When I was younger, I was aweful and full of scorn for anything resembling optimism. I figured the only way to maintain such a consistantly positive perception (read: synapse by which we interact with everything but that which is at it's core, us) was to be straight up delusional. Surely one must deny in the face of irrefutable evidence the ills of the world in order to maintain optamism.
So then you have the classic cynic. The person who logically believes that anyone who is consistantly happy is either an idiot, incapable of understanding the hard truths of life, or deluded- incapable of putting those truths in any justifiable context.
It makes a solid and easily defended final position for the progression of a person in regards to their outlook.
And now I am an optimist. Wtf? Where did I skip a beat? How did I loose such a solid fortress of intellect?
Call me crazy. ;)
Cynacism is naieve. No matter how well documented and unasailable the logic of knowing the myriad ways one's enviornment displays malevolence, there is no gain. Cynacism is a defense to prevent a swift defeat. It has no mechanism for victory, no mechanism for even longterm gain.
These days I consider myself an informed optamist. I believe I understand the horrible things that my enviornment could inflict on me, but I also don't permit those understandings to limit my gaze to the dangers and losses and poisonous moments I have experienced, or have heard tell or speculated could well be experienced.

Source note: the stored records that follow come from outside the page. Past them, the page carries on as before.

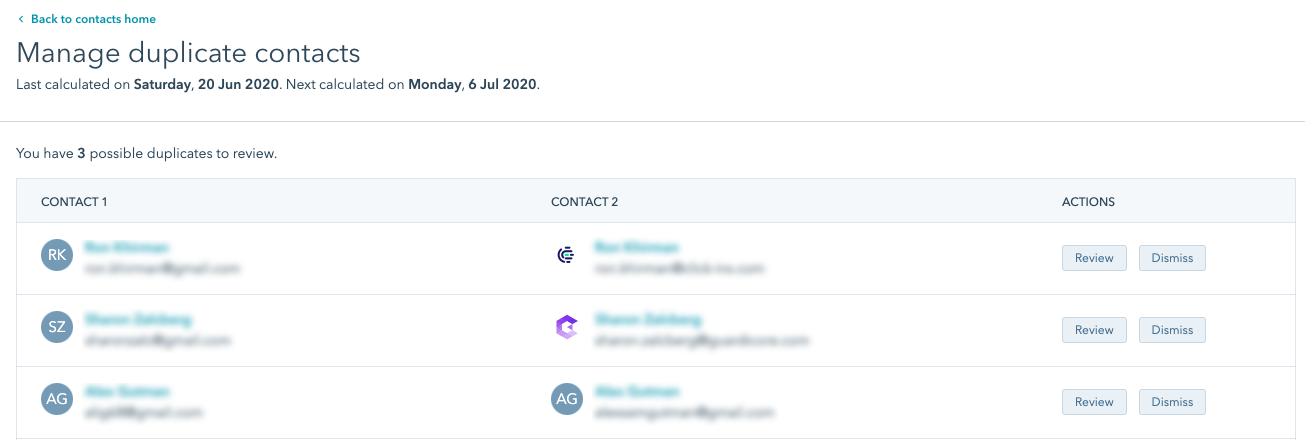
Task: Click the AG avatar under Contact 1
Action: [57, 400]
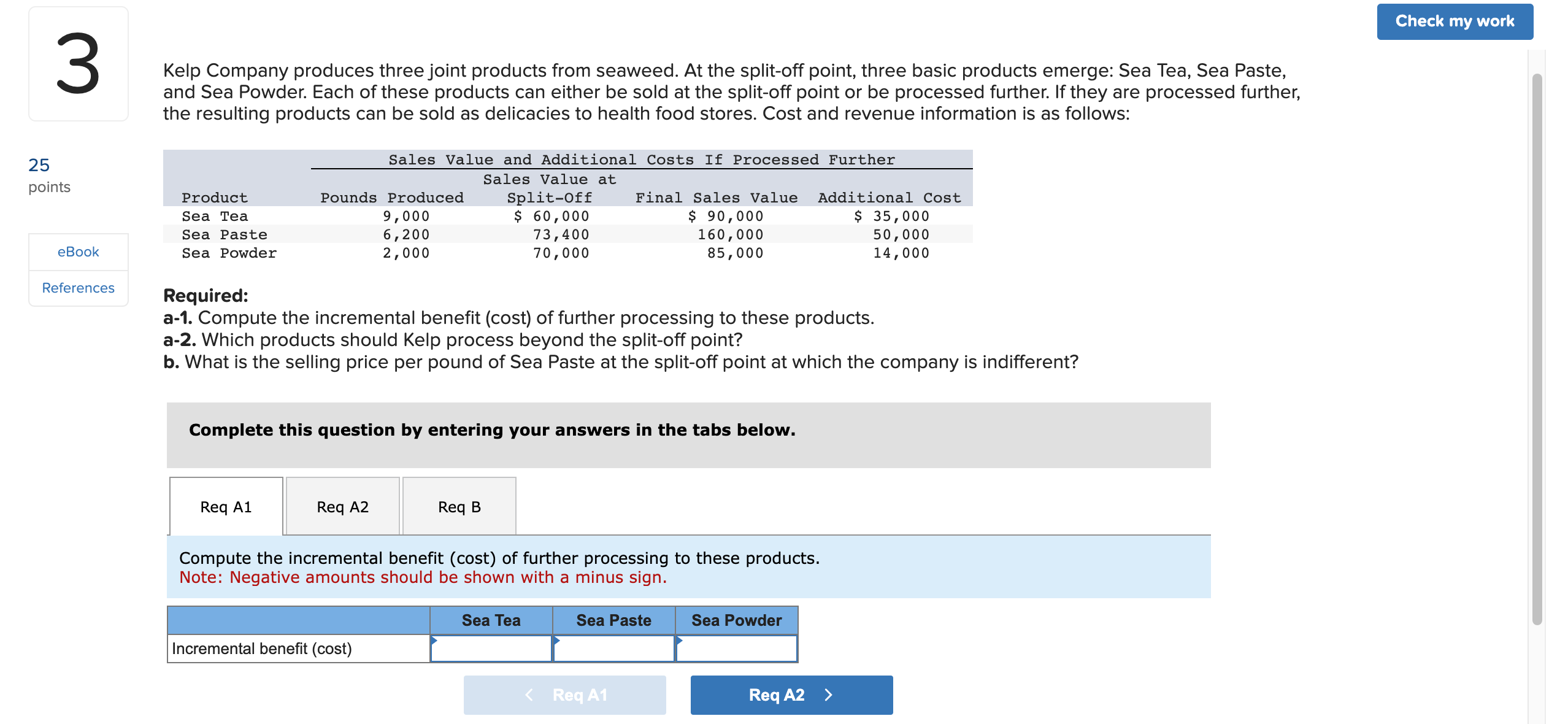The height and width of the screenshot is (724, 1568).
Task: Click the Sea Powder column header
Action: (736, 620)
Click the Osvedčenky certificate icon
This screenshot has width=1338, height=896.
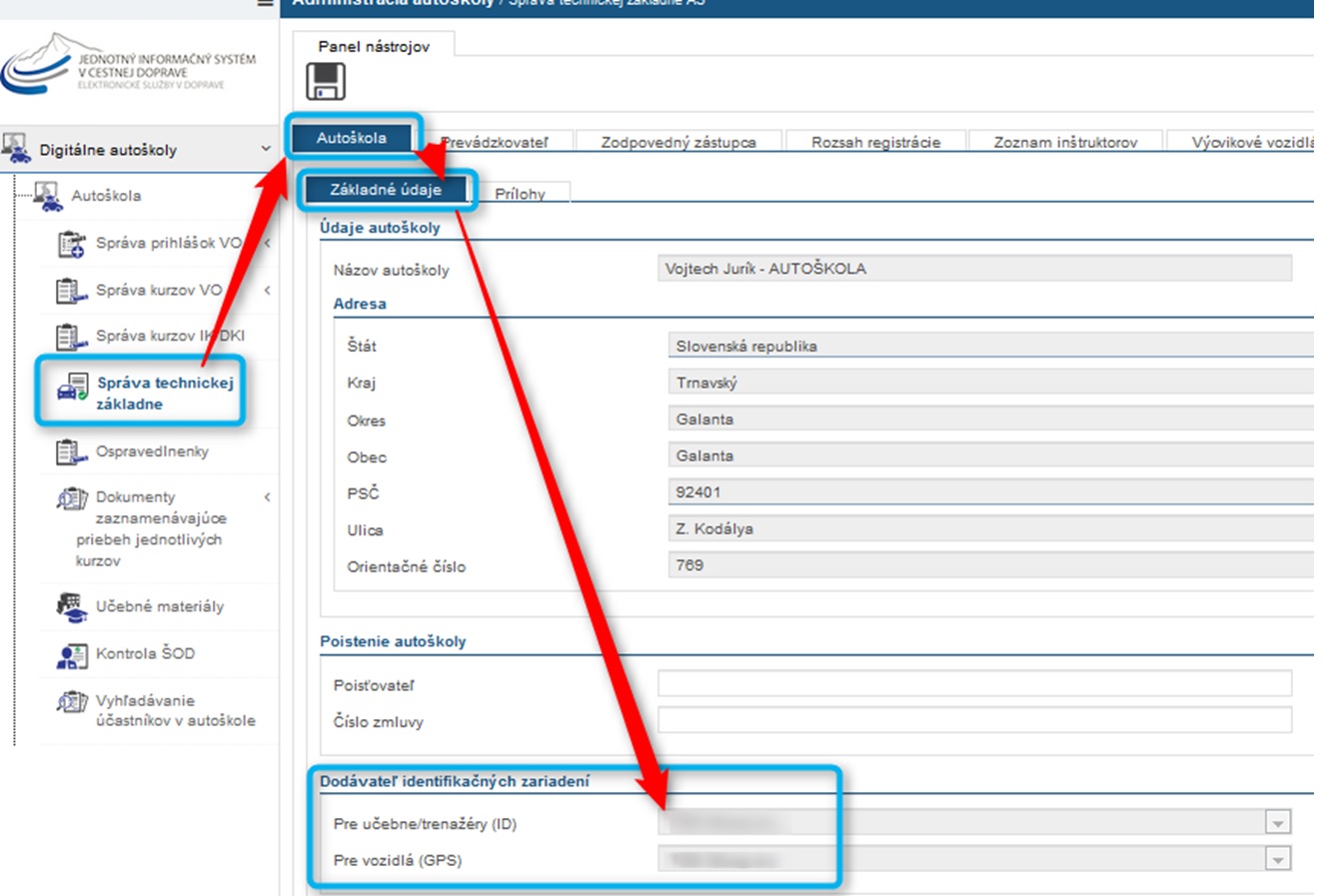click(x=72, y=452)
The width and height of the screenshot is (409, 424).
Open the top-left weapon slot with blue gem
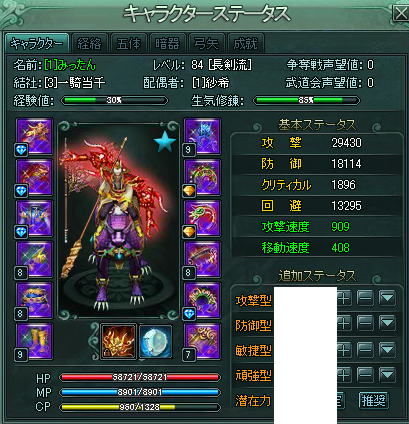coord(34,136)
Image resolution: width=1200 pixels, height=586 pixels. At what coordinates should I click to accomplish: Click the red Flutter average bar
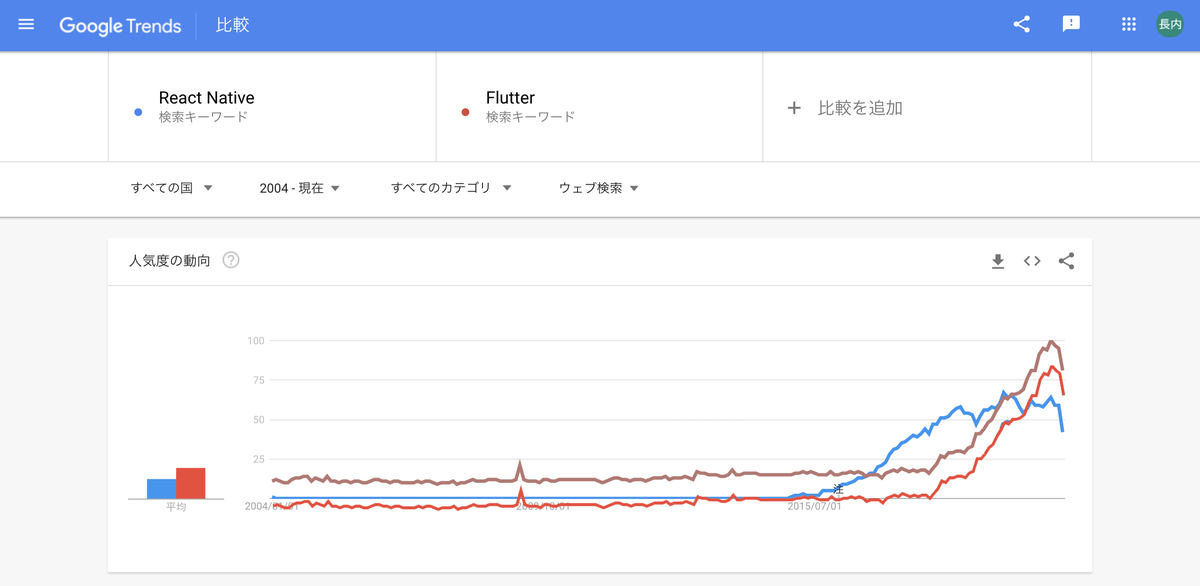point(190,483)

I see them, I know them. I also know they don't deserve a feeding of my soul's fears of them.
A nod of respect is their due. Though once past, they are no longer a voice of influence.
Alright. That is the informed part of the label.
Now. Optamist. An optamist is seer, a person who can see the future. An optamist decides on their path in the firm belief that that path will take them where they intend to go. Don't hate me for pointing it out, but one so close to never that it may as well be never arrives exactly where they expected to be.
An optamist, however, will not let the discrepancy between their original intention and the outcome stop them from using the exact same method to dictate their actions.
So if the optamist understands the circumstances of this imperfect travel, more course corrections during each leg of the journey become more apparent.
So if one can develop the comprehension of their actions and their consequences, and not let that comprehension shy them away from choosing a course, one can navigate the wilderness of our potential far more significantly.